Through the Geology Garden
This task can be done anywhere on your journey back to where you started your Voyage. Good answers can boost your score a lot!! But hurry back, you need to finish with as much Oxygen and Water as possible for a great score.
You are walking back over the rocks of the Triassic desert. The Chantry School Geology Garden is on your route back. It contains large samples of most of the rocks you have travelled over on this voyage. Plus some others, like a volcanic rock which you have not met, but would do on the Lickey Hills Voyage.
Beneath you now
Beneath you now is a red mudstone. It formed from wind-blown dust in the Triassic desert. The mudstone easily weathers and so is not often exposed in a fresh state, so this picture is of the same rock in a cliff on the River Severn.
This Triassic mudstone shows mudcracks (formed when mud dries in the sun), salt deposits and hard lumps called calcretes. These are all evidence of formation in hot arid conditions, where occasional torrential rain storms produce temporary lakes, which then dry out.
Slice under Martley
This block diagram of the Martley area shows how the rocks you have walked over, go down into the Earth’s crust (zoom the picture to see this properly). Notice the thick layers of Triassic rocks to the east of a big fault (crack) in the Earth’s crust that goes right under the village!
This fault is a major feature of the geology of Martley and further afield – it goes right down the east side of the Malvern Hills, which is why it has been named the East Malvern Fault. Geologists think it may mark the line along which two ancient island arcs were welded together by the forces of plate movement.
Lift up Martley
If you could remove all the Triassic rocks you would find a massive valley – up to 3 kilometres deep, nearly twice the depth of the Grand Canyon! This hidden valley is called the Worcestershire Graben and is filled with desert sediments of the Permian and Triassic times.

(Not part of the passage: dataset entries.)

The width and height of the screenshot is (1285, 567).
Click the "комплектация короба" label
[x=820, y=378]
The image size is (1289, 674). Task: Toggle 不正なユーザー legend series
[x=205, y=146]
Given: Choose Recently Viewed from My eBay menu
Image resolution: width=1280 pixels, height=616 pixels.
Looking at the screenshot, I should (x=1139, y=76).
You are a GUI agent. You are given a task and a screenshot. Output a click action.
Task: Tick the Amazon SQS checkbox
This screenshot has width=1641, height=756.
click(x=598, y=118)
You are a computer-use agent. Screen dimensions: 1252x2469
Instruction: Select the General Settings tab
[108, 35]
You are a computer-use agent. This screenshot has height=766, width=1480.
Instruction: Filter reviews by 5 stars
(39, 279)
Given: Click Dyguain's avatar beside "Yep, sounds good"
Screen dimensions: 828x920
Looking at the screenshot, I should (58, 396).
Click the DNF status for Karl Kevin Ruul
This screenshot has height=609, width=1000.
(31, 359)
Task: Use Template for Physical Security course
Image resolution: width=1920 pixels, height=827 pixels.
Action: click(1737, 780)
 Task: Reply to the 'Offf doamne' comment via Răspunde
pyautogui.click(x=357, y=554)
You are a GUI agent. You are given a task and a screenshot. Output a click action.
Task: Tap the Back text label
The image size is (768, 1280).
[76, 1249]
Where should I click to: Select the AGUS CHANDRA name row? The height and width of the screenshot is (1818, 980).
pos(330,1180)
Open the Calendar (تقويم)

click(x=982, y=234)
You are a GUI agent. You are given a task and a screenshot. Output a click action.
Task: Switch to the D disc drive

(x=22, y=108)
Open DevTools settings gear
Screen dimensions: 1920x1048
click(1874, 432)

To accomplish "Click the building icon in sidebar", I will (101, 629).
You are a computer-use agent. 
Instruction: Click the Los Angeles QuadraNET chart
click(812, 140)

Geologists know the depth of the valley by drilling down through the Triassic rocks until they bring up rocks similar to the Malverns Complex and also by measurements of tiny changes in the force of gravity over the area. Each side of the Graben is bounded by faults. During the Permian and Triassic this area of the crust was subject to tensional (pulling-apart) forces. As a result the rocks between the faults slowly moved downwards, creating a depression in which sediments accumulated. Graben is the name given to part of the crust which has sunk down between faults. A part of the crust moved upward between faults is termed a Horst.
Splitting apart in the Triassic
In the Permian the supercontinent Pangaea (this area was in the midst of it) began to split apart. Grabens (small rift valleys) formed beneath this area and under what today is the Irish Sea and North Sea. Any one of these could have opened up to form the North Atlantic Ocean. If that had happened in the Worcestershire Graben, then parts of this area would now be on the eastern side of America!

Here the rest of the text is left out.